The vultures are at work

Two articles in the Boston Globe set forth the view that Gary Gottlieb's leaving Partners Healthcare System was seen "as a way to ease the pain" of the controversy surrounding the big health system as "regulators grew increasingly hostile toward Partners’ desire to expand, tens of millions of dollars in losses piled up at a new in-house health insurance arm, and some doctors and hospitals bristled at a push to standardize clinical practices."

This is typical after-he-left kind of nitpicking in academic medicine.  The comments in the article may or may not have something to do with the real reasons Gary is leaving.  More accurately, each constituency within the organization is now using the Globe, trying to influence the board to pick someone who will protect their interests. 

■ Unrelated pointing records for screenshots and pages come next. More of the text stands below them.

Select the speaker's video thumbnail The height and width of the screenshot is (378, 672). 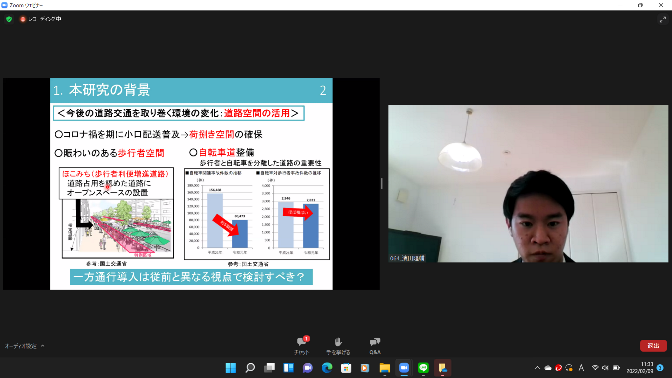[528, 183]
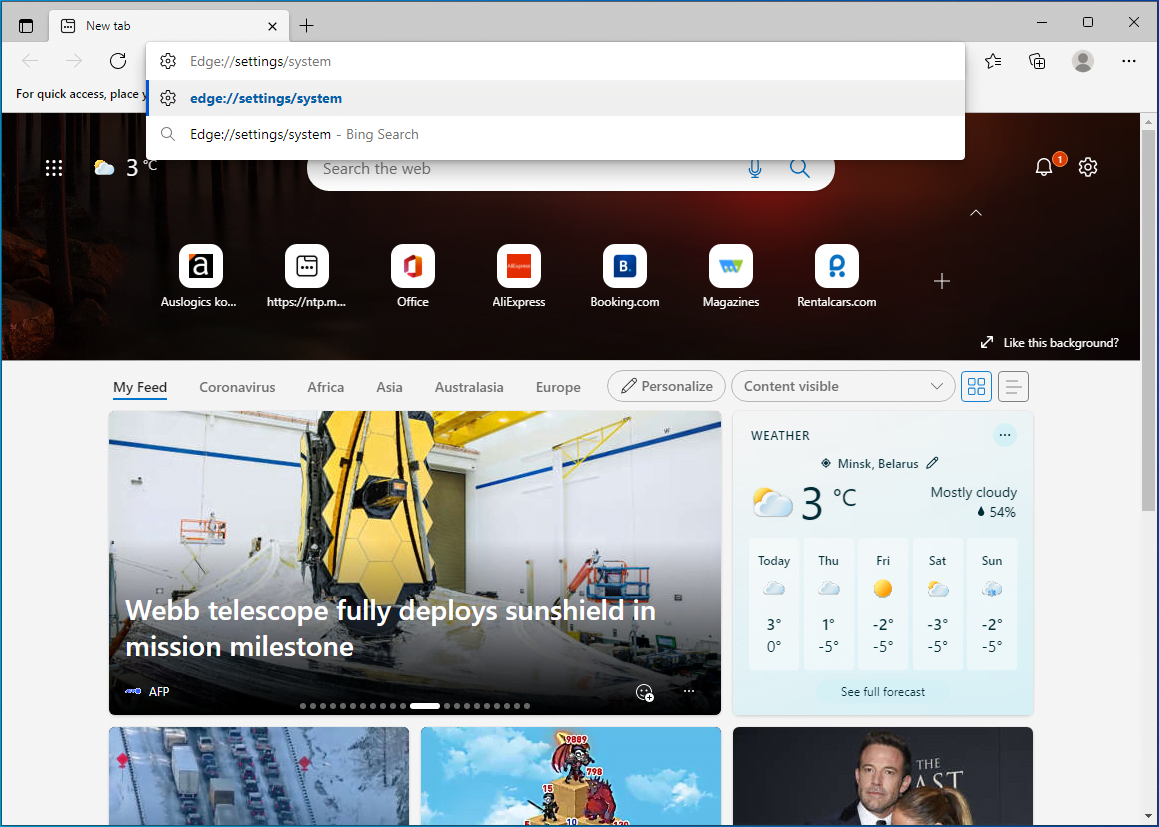Open the Collections icon in toolbar
Image resolution: width=1159 pixels, height=827 pixels.
[1038, 61]
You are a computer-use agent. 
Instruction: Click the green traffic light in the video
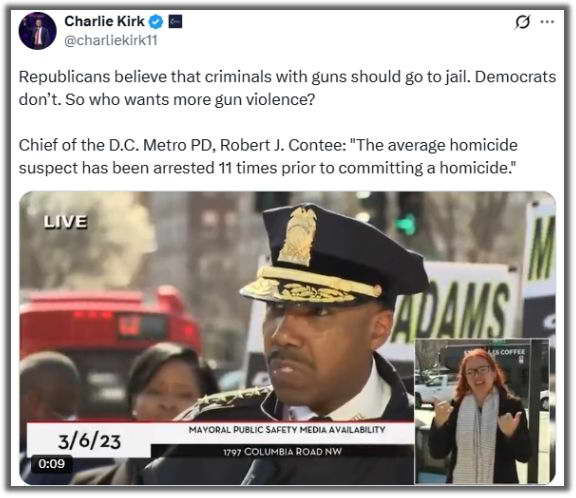407,224
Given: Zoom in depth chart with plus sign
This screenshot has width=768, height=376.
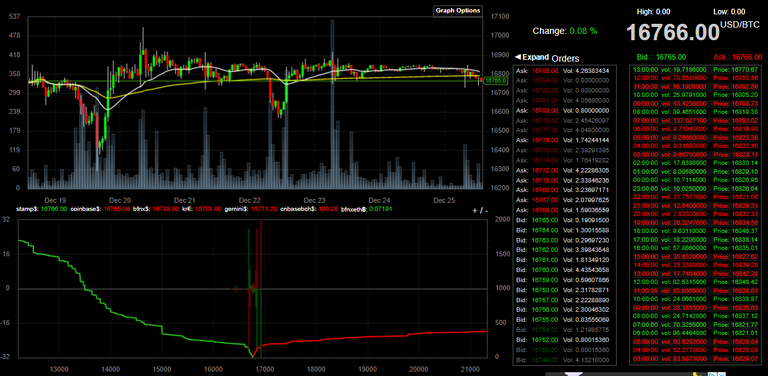Looking at the screenshot, I should click(x=474, y=210).
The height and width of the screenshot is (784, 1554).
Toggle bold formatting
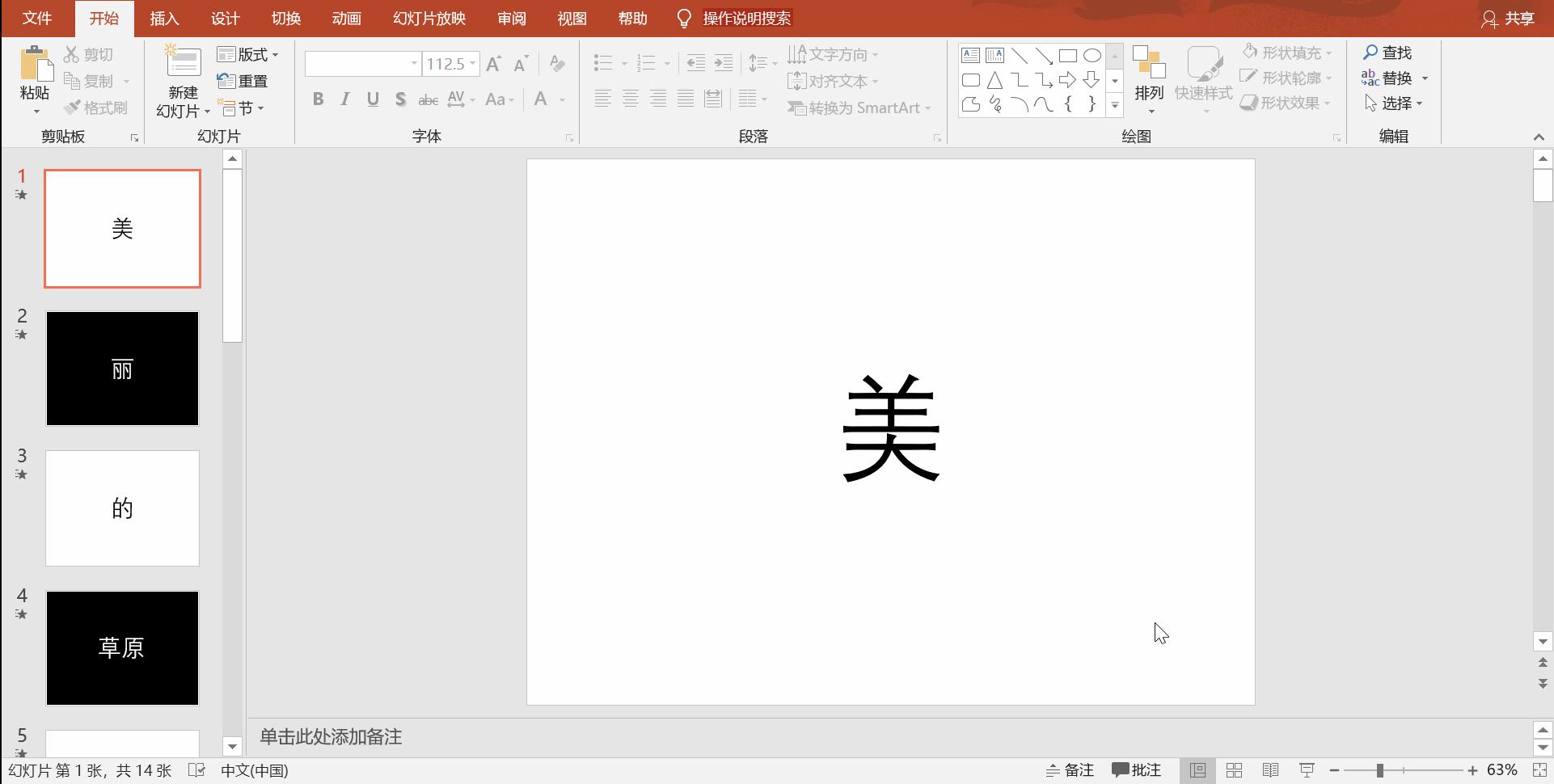point(317,99)
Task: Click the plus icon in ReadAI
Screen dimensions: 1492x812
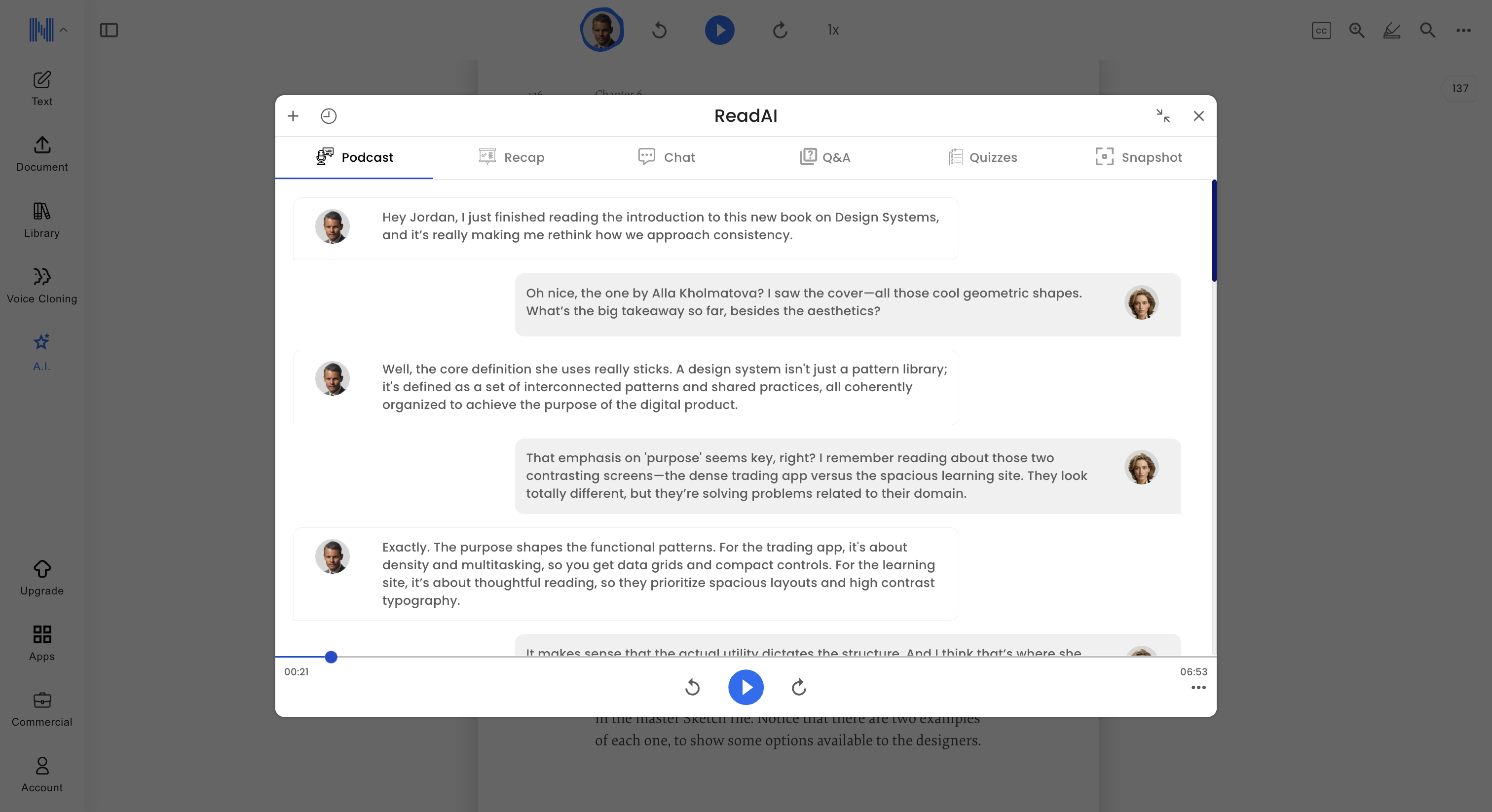Action: [293, 116]
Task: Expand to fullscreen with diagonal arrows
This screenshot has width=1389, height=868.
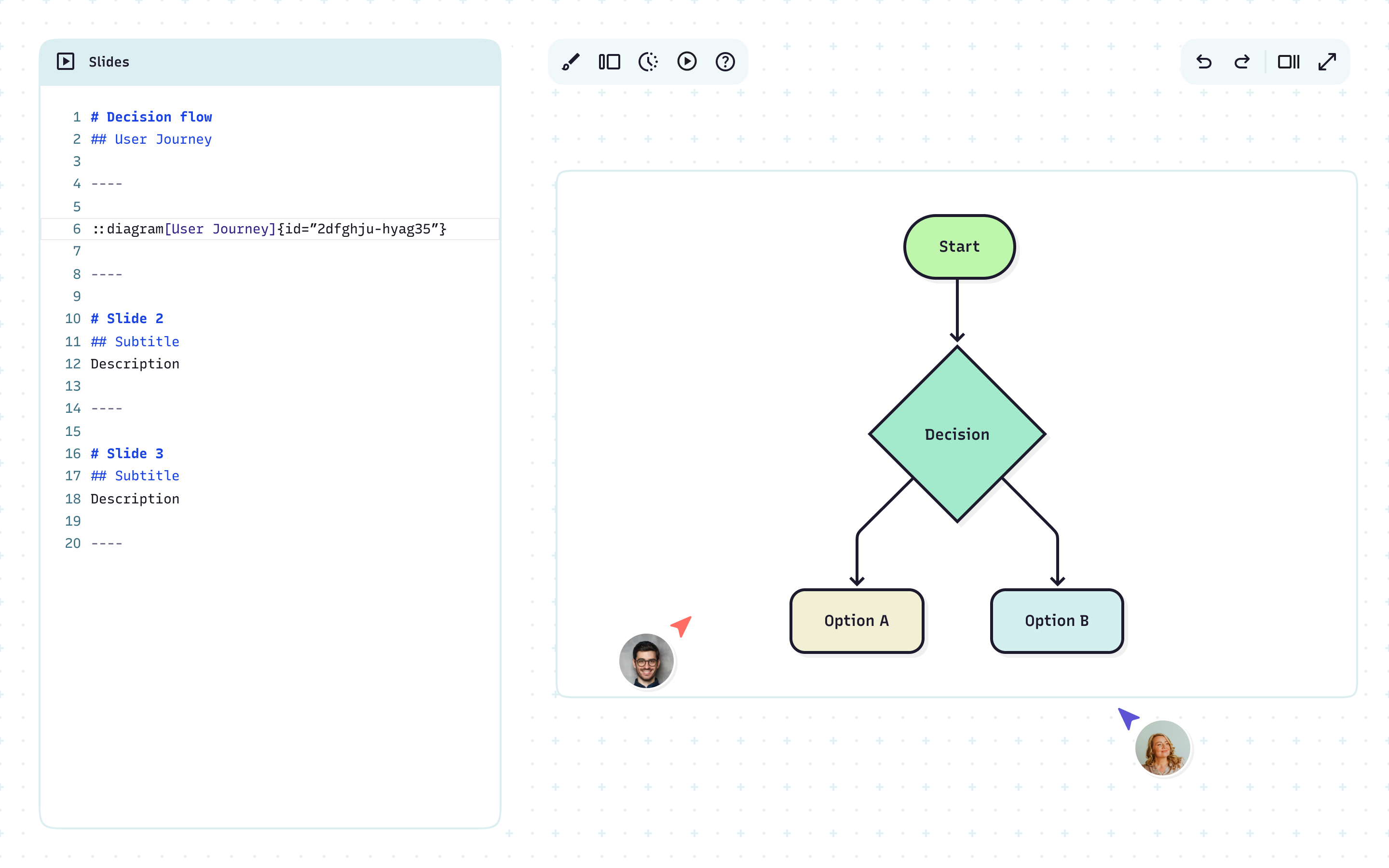Action: coord(1327,61)
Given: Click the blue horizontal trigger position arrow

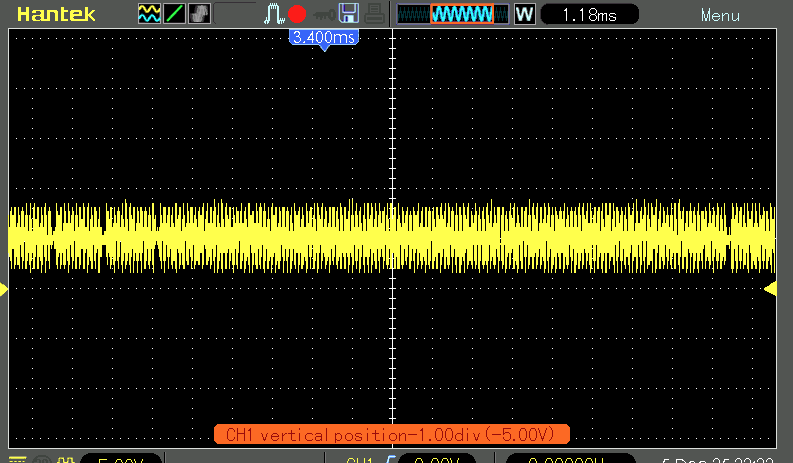Looking at the screenshot, I should (x=323, y=47).
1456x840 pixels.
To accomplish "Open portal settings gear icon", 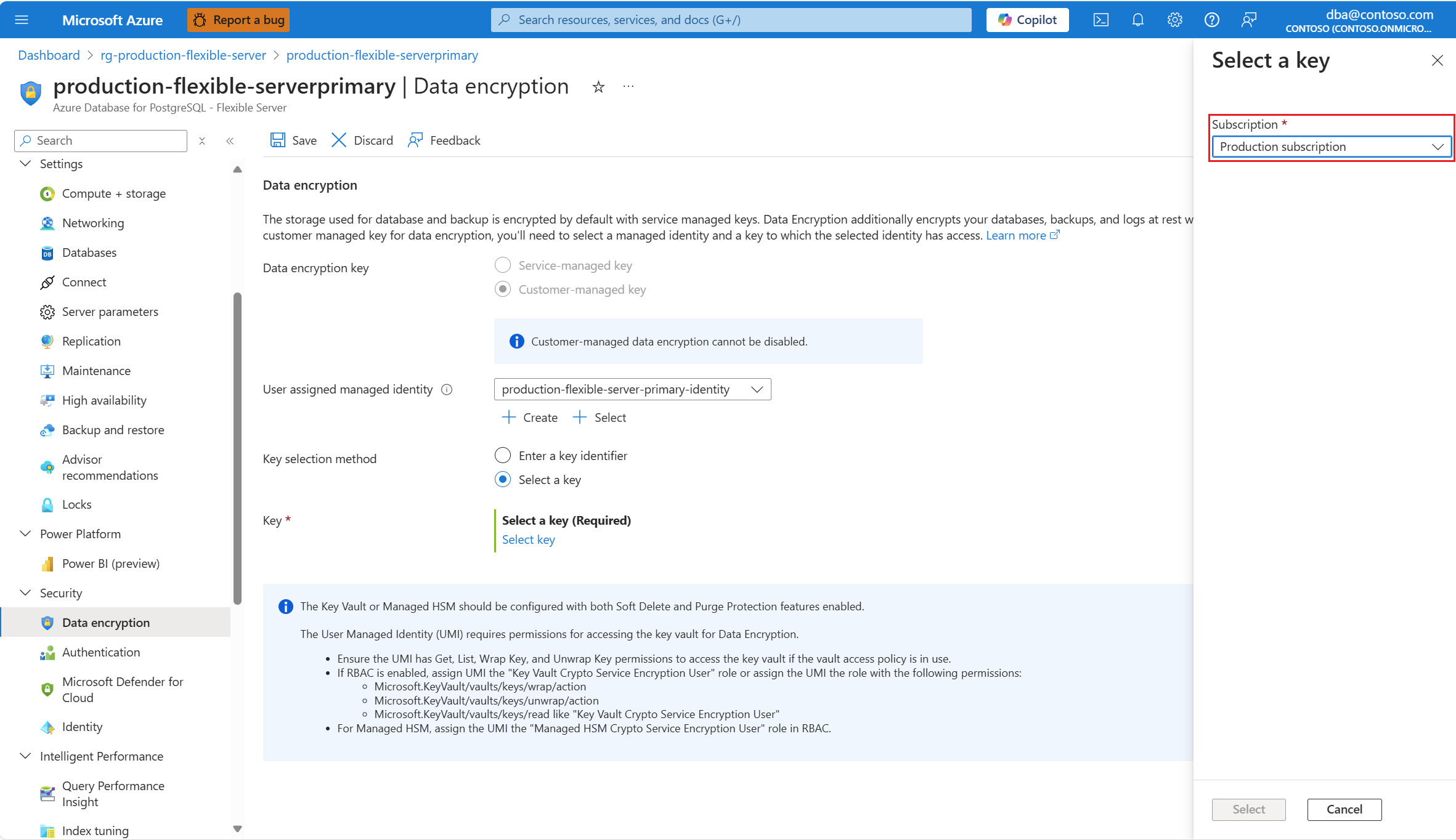I will (x=1174, y=20).
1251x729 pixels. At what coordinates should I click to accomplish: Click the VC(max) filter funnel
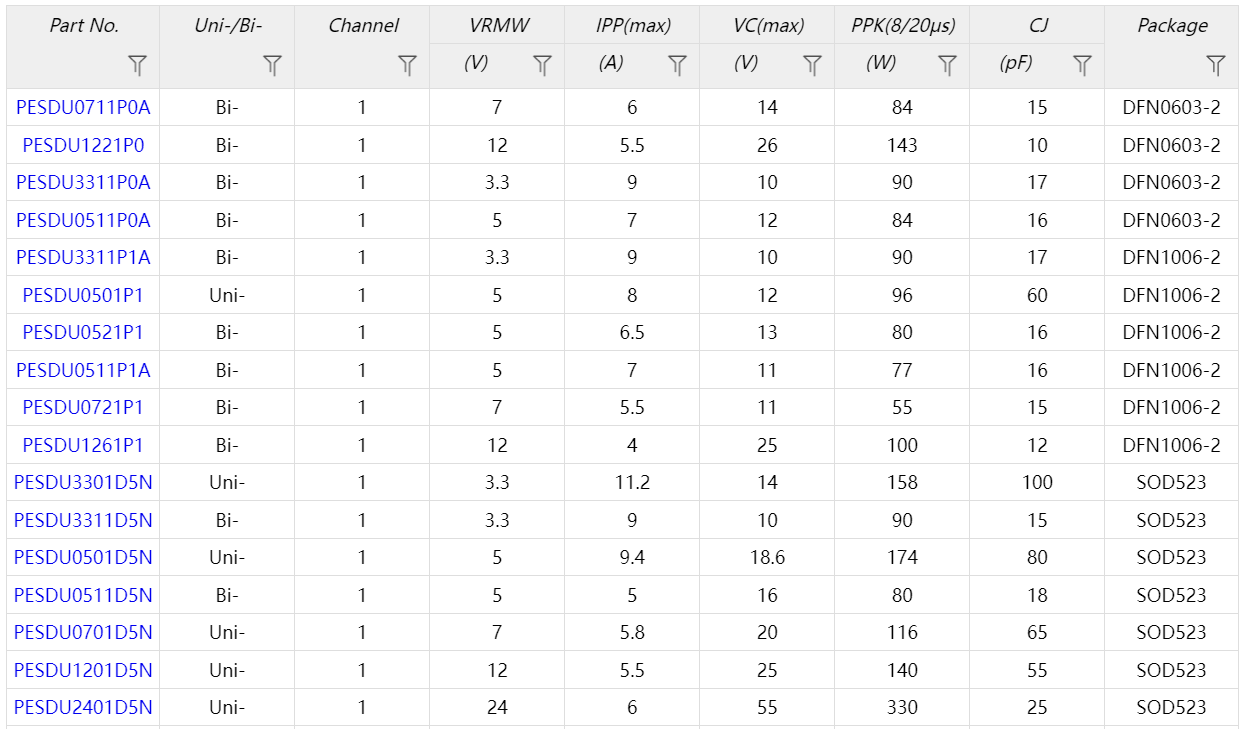(812, 66)
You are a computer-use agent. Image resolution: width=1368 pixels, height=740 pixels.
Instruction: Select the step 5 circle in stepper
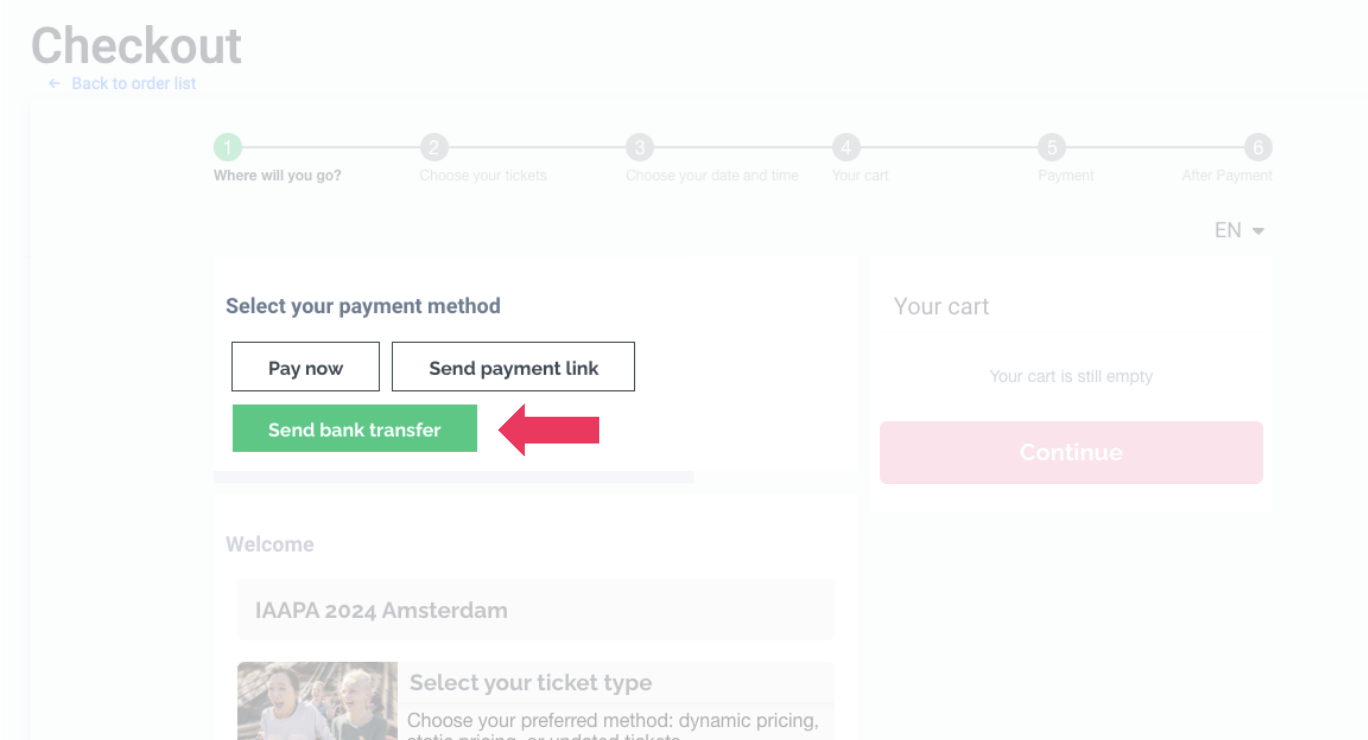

Overall, to say Partners faced a string of setbacks is ridiculous when we look at the big picture.  They continued in their market dominance and got the state legislature and the AG, both, to accede to laws and rules that will maintain that dominance for years to come.

But whether or not the comments are true, their publication validates my assertions that the board is going to be very timid about bringing in a change agent at this point.  This is a board that does not like to take chances of getting splash-back from the faculty or other inside players in town.  They will hire a low-risk, steady-as-you-go kind of person.  Welcome to the General Motors of twenty years ago.


nonlocal MD said...

It is nice for Partners' physicians that they are 'set for life', as you describe in your 2 posts, by the revenue streams and feeder practices, etc. However, that dinosaur system is a dead man walking, and the sooner they realize that the better. If Gottleib truly was trying to bring standard work and coordination to what must be the world's biggest set of academic fiefdoms, then his successor must continue this work, not abdicate it. Their money will protect them for awhile, but changing incentives can make them fall far and fast.

Paul Levy said...

If he was trying to do that, it failed. PHS is YEARS behind the real leaders in the industry when it comes to clinical process improvement.

Even the Brigham fails to adopt the sensible approaches laid out by their most prominent faculty member, Atul Gawande.